» DIRECTIONS FOR THIS TASK
Retype all of the listing exactly, passing over any picture you find.

EXTRACTED RECORDS START

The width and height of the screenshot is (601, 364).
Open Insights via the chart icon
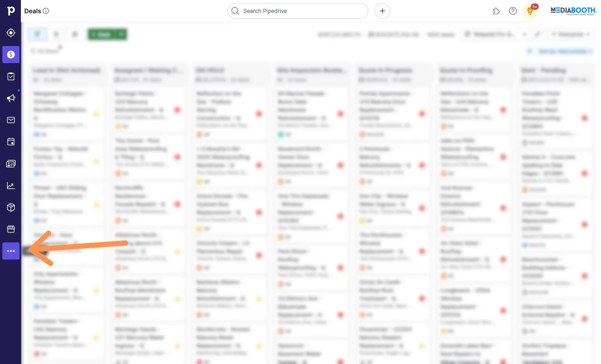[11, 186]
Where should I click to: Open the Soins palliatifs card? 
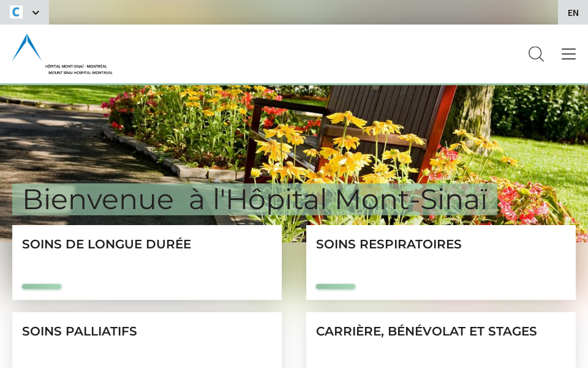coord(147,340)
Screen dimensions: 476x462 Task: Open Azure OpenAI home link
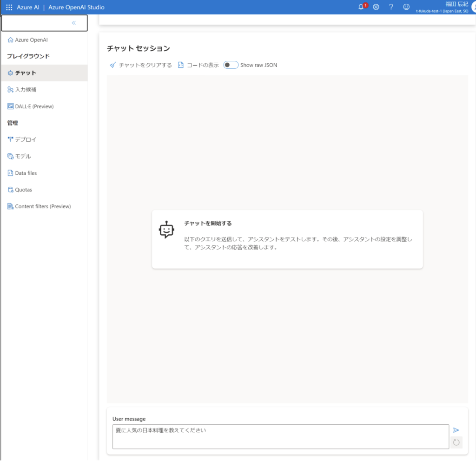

EXTRACTED RECORDS END

» SOLUTION FOR THIS EXERCISE
The width and height of the screenshot is (601, 364).
Open Insights via the chart icon
[11, 186]
Where should I click to: Open the Soins palliatifs card? 
coord(147,340)
Screen dimensions: 476x462 Task: Open Azure OpenAI home link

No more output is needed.